>>>
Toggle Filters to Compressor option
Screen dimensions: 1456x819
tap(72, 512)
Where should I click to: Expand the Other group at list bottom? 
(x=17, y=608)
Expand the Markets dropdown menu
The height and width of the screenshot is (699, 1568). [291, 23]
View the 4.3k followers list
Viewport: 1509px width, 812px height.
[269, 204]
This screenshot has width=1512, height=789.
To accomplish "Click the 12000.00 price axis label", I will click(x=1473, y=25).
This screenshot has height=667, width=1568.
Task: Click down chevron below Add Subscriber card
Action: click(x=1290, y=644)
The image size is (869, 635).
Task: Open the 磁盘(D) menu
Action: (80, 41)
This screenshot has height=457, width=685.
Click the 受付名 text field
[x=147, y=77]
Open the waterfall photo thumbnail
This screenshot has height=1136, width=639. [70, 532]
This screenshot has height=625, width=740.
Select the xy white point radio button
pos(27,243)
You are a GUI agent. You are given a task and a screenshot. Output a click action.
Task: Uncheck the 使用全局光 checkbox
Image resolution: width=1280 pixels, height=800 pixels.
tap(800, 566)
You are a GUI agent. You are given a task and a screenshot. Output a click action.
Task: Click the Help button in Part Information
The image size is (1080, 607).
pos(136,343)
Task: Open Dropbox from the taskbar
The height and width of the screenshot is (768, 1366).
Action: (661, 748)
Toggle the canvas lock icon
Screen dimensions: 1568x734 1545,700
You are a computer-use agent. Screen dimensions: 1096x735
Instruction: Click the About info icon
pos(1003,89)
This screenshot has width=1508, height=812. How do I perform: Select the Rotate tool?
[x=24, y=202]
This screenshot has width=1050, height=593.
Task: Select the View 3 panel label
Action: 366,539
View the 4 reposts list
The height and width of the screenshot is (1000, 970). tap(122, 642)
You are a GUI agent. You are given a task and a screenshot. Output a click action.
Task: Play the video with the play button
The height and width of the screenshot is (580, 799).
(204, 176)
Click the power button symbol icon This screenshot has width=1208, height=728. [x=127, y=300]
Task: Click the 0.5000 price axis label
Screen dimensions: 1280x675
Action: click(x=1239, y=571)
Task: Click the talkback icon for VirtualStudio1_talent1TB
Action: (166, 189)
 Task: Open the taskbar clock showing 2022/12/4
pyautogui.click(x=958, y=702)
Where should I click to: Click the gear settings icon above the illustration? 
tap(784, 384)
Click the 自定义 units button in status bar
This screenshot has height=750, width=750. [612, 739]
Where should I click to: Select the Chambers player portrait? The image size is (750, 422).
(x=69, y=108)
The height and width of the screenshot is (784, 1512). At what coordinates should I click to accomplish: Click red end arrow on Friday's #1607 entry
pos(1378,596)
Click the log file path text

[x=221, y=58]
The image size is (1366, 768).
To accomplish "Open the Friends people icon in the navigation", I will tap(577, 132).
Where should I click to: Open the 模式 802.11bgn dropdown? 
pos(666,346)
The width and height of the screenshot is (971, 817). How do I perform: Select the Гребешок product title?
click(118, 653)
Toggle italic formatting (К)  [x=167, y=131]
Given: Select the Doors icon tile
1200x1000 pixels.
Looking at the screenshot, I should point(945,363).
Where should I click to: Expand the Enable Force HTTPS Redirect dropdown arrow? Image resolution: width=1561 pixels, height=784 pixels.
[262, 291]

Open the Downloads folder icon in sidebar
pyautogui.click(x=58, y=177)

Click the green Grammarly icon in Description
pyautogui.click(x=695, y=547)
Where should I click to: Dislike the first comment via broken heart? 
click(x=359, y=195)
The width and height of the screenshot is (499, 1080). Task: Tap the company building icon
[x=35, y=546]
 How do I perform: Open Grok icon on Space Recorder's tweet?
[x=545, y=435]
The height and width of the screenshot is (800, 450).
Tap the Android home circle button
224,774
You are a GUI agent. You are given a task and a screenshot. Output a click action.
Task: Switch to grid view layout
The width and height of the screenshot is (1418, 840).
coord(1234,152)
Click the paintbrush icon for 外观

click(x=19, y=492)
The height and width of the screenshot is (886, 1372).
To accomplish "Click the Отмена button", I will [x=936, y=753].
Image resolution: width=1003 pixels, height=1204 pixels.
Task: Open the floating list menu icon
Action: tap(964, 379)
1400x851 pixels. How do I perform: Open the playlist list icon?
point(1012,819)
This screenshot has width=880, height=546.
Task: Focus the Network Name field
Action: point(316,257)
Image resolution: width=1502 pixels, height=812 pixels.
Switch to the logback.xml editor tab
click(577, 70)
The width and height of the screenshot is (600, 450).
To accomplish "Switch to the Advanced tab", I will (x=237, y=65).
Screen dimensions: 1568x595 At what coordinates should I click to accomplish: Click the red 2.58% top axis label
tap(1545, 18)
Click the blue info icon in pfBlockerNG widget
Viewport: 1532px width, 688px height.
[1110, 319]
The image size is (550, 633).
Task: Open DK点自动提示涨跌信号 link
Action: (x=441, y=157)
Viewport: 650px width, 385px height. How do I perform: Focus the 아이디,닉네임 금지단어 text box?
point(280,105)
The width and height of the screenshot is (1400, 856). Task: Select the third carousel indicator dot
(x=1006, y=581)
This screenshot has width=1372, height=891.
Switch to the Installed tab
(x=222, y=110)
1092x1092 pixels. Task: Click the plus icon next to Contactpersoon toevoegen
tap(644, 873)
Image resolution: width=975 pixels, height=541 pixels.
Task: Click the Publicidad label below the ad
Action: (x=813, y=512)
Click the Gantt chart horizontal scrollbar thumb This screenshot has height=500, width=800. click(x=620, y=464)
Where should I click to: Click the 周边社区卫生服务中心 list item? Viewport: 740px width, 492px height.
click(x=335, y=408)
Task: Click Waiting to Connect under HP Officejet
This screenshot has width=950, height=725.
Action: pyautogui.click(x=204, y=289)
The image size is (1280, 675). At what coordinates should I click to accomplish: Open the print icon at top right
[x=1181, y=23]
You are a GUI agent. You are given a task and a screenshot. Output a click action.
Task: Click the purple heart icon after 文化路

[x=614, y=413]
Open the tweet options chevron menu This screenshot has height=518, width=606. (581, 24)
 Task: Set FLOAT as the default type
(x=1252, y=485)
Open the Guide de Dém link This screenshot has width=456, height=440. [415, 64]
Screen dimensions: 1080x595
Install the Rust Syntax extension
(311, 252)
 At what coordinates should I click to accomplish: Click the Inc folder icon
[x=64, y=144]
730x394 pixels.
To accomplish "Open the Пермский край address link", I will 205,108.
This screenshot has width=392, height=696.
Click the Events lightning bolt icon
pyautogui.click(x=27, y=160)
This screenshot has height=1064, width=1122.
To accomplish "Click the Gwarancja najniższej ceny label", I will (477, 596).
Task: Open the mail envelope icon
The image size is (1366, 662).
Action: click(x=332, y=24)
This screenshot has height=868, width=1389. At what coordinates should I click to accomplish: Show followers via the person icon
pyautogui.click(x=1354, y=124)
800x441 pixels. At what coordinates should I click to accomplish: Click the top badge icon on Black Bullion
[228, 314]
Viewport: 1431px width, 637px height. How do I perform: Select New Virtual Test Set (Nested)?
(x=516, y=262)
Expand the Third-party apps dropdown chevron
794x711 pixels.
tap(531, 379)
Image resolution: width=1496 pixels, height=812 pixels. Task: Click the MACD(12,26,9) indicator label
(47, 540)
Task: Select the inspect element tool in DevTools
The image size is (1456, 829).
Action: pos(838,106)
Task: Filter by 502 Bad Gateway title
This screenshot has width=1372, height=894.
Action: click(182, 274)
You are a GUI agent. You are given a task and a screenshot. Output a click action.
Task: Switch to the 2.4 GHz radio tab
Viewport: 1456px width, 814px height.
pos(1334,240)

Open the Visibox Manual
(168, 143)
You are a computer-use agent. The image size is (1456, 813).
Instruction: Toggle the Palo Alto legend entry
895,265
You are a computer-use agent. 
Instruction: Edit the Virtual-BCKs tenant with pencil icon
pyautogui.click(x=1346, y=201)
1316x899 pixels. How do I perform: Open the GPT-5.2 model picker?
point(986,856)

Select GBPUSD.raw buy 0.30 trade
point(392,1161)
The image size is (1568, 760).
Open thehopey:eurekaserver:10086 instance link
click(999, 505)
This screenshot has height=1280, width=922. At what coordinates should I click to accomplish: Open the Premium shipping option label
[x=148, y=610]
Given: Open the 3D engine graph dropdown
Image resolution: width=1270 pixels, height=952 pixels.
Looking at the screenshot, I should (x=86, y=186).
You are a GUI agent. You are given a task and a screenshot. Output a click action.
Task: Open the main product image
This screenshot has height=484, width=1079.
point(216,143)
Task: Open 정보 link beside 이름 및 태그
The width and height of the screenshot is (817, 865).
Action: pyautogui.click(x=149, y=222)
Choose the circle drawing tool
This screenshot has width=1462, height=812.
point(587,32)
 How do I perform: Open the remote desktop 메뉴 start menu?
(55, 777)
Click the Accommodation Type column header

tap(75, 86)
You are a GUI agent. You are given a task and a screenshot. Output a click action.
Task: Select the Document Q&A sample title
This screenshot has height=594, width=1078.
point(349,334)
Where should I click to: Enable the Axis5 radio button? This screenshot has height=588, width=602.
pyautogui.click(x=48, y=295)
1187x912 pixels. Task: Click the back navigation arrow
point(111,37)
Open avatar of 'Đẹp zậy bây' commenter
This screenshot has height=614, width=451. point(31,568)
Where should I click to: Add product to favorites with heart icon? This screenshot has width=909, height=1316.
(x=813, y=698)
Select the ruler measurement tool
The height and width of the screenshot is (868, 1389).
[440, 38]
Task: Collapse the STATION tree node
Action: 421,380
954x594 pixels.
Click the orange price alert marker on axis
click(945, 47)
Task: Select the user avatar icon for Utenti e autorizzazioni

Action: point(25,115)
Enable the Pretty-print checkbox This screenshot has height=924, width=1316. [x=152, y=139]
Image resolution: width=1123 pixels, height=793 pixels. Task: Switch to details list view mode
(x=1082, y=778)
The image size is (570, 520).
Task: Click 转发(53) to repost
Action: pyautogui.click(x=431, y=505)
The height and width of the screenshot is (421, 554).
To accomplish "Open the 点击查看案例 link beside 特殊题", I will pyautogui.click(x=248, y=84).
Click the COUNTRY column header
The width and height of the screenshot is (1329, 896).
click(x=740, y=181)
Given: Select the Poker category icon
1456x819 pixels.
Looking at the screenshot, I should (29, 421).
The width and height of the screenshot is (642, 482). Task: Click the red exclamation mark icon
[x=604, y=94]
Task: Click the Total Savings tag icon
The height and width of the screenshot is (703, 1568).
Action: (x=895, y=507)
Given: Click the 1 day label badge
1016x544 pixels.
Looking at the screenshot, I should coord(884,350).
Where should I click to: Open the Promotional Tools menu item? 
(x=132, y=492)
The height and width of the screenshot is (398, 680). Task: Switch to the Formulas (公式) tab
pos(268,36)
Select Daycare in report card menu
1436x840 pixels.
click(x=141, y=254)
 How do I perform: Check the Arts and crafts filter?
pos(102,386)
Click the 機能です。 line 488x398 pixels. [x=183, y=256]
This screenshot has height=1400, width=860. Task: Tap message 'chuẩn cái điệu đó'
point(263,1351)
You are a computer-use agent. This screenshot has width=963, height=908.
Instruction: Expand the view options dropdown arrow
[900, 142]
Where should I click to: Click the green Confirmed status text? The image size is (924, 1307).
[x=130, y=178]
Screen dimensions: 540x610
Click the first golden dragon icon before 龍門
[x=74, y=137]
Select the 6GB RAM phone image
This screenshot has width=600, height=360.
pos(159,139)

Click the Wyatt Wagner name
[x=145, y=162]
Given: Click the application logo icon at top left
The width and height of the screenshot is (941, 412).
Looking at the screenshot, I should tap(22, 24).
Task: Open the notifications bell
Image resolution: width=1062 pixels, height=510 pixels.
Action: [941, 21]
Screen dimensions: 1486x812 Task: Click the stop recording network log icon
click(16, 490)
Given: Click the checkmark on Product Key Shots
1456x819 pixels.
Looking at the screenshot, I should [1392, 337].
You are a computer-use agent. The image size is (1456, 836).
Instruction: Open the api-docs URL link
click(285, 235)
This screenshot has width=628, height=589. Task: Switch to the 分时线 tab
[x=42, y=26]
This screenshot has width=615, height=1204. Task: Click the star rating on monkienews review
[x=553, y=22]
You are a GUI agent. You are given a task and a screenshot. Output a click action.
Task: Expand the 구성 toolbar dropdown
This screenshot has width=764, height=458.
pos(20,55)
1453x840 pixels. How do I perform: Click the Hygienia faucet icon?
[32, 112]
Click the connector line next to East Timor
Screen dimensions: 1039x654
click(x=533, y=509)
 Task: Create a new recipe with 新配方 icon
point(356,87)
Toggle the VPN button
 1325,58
<<<
* [Short task]: Copy out the rows above unchanged, starting at the line that contains "This screenshot has width=1508, height=812." and ending after the line that contains "This screenshot has height=750, width=750.".

* [Result for this exercise]:
This screenshot has width=1508, height=812. How do I perform: Select the Rotate tool?
[x=24, y=202]
This screenshot has width=1050, height=593.
Task: Select the View 3 panel label
Action: 366,539
View the 4 reposts list
The height and width of the screenshot is (1000, 970). tap(122, 642)
You are a GUI agent. You are given a task and a screenshot. Output a click action.
Task: Play the video with the play button
The height and width of the screenshot is (580, 799).
(204, 176)
Click the power button symbol icon This screenshot has width=1208, height=728. [x=127, y=300]
Task: Click the 0.5000 price axis label
Screen dimensions: 1280x675
Action: click(x=1239, y=571)
Task: Click the talkback icon for VirtualStudio1_talent1TB
Action: (166, 189)
 Task: Open the taskbar clock showing 2022/12/4
pyautogui.click(x=958, y=702)
Where should I click to: Click the gear settings icon above the illustration? 
tap(784, 384)
Click the 自定义 units button in status bar
This screenshot has height=750, width=750. [612, 739]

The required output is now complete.